WHAT TO PRODUCE: Look through the lines below; wherever the word "thumbnail" appears, copy that line.

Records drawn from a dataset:

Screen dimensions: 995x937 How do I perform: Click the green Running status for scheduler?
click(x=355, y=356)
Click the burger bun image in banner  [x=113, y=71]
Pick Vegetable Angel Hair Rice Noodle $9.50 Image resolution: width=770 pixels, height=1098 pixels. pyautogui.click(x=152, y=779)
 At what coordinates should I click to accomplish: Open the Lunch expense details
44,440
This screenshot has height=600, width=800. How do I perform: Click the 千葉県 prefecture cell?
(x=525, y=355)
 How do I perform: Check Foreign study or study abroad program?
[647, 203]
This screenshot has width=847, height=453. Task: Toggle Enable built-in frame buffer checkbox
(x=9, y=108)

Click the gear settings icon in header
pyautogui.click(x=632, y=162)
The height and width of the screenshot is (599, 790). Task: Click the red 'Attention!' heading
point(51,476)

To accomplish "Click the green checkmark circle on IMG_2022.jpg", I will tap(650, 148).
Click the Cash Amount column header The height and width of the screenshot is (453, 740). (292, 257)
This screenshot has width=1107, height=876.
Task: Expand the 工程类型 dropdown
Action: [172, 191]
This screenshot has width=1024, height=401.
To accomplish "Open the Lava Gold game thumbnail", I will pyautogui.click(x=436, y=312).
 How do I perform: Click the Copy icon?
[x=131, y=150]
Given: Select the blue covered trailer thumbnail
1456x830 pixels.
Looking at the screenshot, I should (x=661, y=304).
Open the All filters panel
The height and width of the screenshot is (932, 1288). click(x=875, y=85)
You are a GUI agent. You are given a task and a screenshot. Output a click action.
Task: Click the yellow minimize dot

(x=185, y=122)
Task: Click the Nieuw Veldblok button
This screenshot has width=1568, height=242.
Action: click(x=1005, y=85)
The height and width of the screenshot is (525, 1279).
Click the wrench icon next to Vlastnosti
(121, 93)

ANSWER:
To accomplish "Open the Lava Gold game thumbnail", I will pyautogui.click(x=436, y=312).
Given: Select the blue covered trailer thumbnail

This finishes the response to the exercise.